I think one reason God allowed the whole thing was so that I (we) would fall apart , so that He could put me back together again in a much healthier manner, more well-equipped to live as His servant, as a Jesus lover, and Jesus-love-giver.

Eleven days post-ruptured-membranes, everyone was finally in agreement that my water was broken and constantly leaking, and I moved into the hospital. The next day I experienced the beginning of a placental abruption and several hours of active labor. I was already nervous and worried about Baby H's well being, but the abruption took that to a much higher, more scary level. In all honesty, I became terrified. It did not help that I proceeded to bleed pretty much daily until he was born 30-something days later. Though constantly assured that it was "within normal," the bleeding undid me - I now feared for my own life as well as H's. In my scary imagination, I lived afraid that I'd begin abrupting again, and would they get H out in time, and would I be okay in the process.

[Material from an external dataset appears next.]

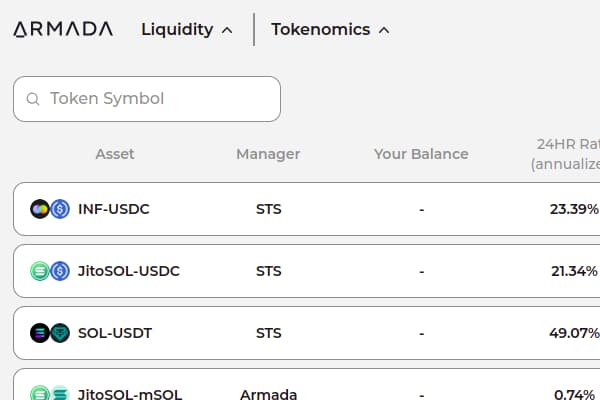
Task: Sort by the Manager column header
Action: [x=268, y=154]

At the time I was not able to articulate or face that fear. I think some of the reason is that I knew I was supposed to be trusting God and experiencing His peace. But I wasn't, most of the time. I was really frozen with fear on the inside, something I can recognize pretty clearly now that there's some distance between me and those events.

I wasn't able to face the fear itself nor the reality that I wasn't walking by faith in a way that brought me the peace of Jesus. So I guess it's fair to say that I was in a holding pattern emotionally and mentally. Just kind of trying to keep it together.


The Lord was very merciful in it and through it. He carried me, carried my family. He graced us with the most wonderful and desired outcome, a miracle: pregnant over 6 weeks after my water broke, even though my body tried to go into labor 3 separate times; no infections; making it to 35 weeks, rather than the usual 34 weeks; having BH come out of the womb ready for life - no NICU, no help needed with breathing, and his one little complication resolved itself (his foot was temporarily deformed from having to lie in the same position in utero for weeks); then we went home, just like that, 48 hours after he was born, as if nothing crazy had ever happened!

Anyway, it's humbling to admit my real heart. But that's another big purpose behind all the upheaval God's allowed: He's helping me learn who I really am. It's not that I've become someone different, but rather that I'm starting to recognize more clearly who I am and who God is making me to be. Just like so many other elements of life at this season, this feels both exciting and daunting and it's just a little bit exhausting.

This verse encouraged me regarding the whole idea of self:

You were taught, with regard to your former way of life, to put off your old self, which is being corrupted by its deceitful desires; to be made new in the attitude of your minds; and to put on the new self, created to be like God in righteousness and holiness. Ephesians 4:22-24

I am hopeful about coming days and the ways He's growing me.

1 comment:

  1. Beth, wow. Just reading the abbreviated version makes me tear up. It's an amazing story and you are so brave to face it head on. God bless you.